Integrated Health Services said it has secured a $1.75 billion line of credit, leading to speculation that it may be readying to buy the home-care operations of Columbia/HCA Healthcare Corp. or Apria Healthcare Group.
The deal includes a $1 billion revolving credit line and a $750 million term loan, with Citibank and Toronto Dominion Bank heading a group that includes 51 other lenders. The new credit facility replaces a $700 million revolving credit facility with Citibank and 22 other lenders.
Columbia Homecare Group and Apria, two of the nation's largest home-care companies, both went on the block this summer. IHS operates more than 1,000 post-acute locations in 45 states and is also one of the top five largest home-care companies in the U.S.

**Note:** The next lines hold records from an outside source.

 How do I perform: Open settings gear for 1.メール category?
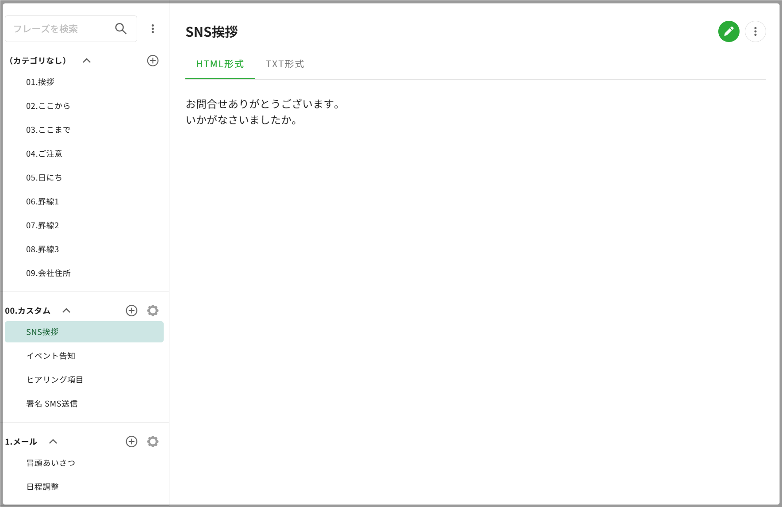(153, 442)
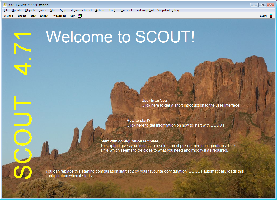Select Last snapshot in the menu bar

pyautogui.click(x=145, y=10)
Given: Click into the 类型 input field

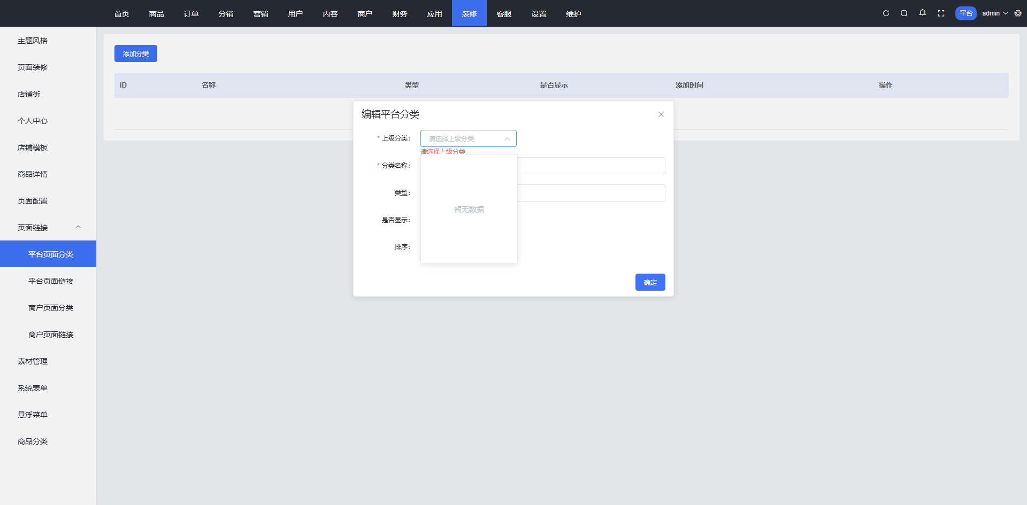Looking at the screenshot, I should (591, 193).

Nashville-based Columbia initially offered its home-care division, which brought in more than $1 billion in revenues in 1996, to National HealthCare. But it called off the deal when Murfreesboro, Tenn.-based National said it only wanted to buy certain segments of the business near its Southeast holdings.
If Columbia sticks to this all-or-nothing strategy, its pool of potential buyers will narrow dramatically, said Ann Logue, an analyst with Volpe Brown Whelan & Co. in San Francisco.

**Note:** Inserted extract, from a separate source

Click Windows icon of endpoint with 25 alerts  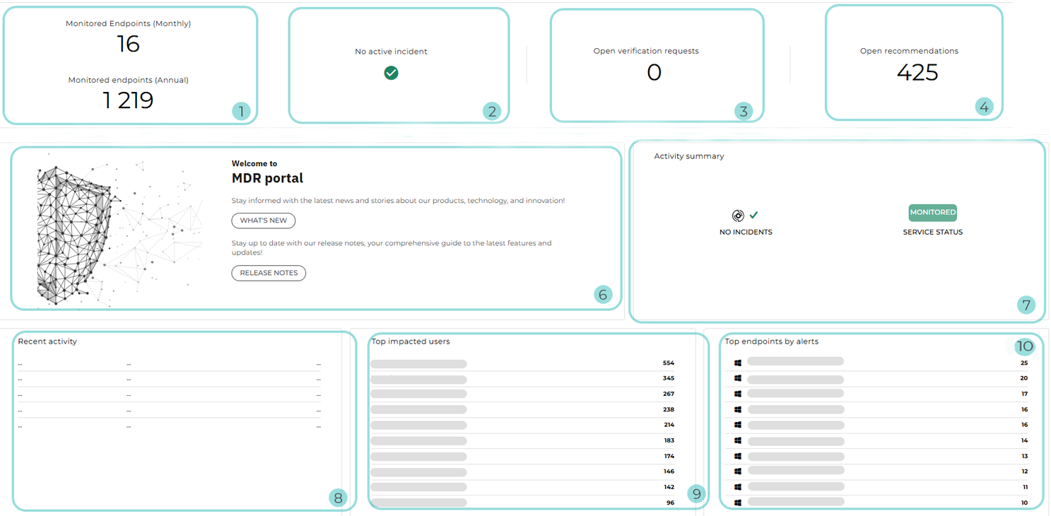point(738,363)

The uncertainty of when and how an ongoing federal probe into the division's business practices will be resolved has made the operations difficult to value, Logue said. As a result, she said, Columbia likely will have to retain liability for any wrongdoing or sell the division at a lower price.

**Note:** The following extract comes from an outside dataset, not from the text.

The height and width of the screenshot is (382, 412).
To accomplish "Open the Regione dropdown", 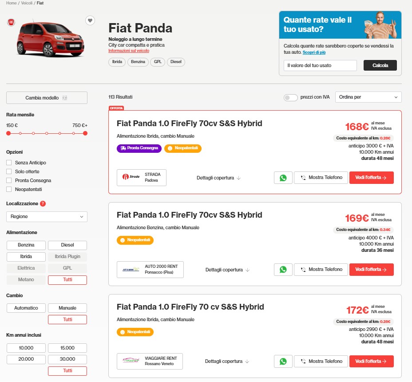I will click(47, 217).
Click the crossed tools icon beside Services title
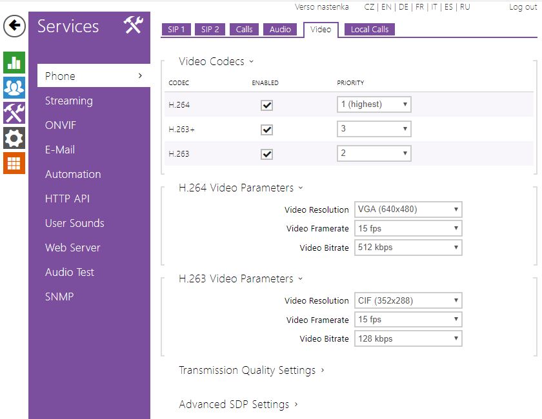 (x=133, y=26)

"IHS is one of the few public companies with an expressed interest in acquiring home-care companies," she said. "Having the credit facility in place makes it a qualified buyer and puts it in the running."
IHS' new line of credit follows a recent statement by New York-based Standard & Poor's Corp. that the outlook for the company's credit is "negative" and "there is the potential that a large debt-financed acquisition could lead to a rating downgrade" (See story, p. 68).
Costa Mesa, Calif.-based Apria, which reported $1.2 billion in revenues last year, is another potential target for Owings Mills, Md.-based IHS. It, too, has faced difficulties. The company announced last week that it expects to report third-quarter earnings below analysts' expectations as a result of its efforts to restructure and sell the company.
Sheree Aronson, director of investor relations for Apria, said 40 potential buyers expressed interest in the company after it announced in June it is considering a sale.
Aronson said Apria then signed confidentiality agreements to provide company information to some 30 interested parties.
Like Columbia, Apria's objective is to sell the company as a whole, not in pieces, Aronson said.
Aronson said Apria anticipates announcing an agreement in late October or early November. She would not comment on whether IHS is one of the interested parties.
Marc Levin, IHS' executive vice president, said the $750 million loan will be used to finance pending acquisitions. Levin said the remaining $1 billion is "not earmarked for any particular acquisition."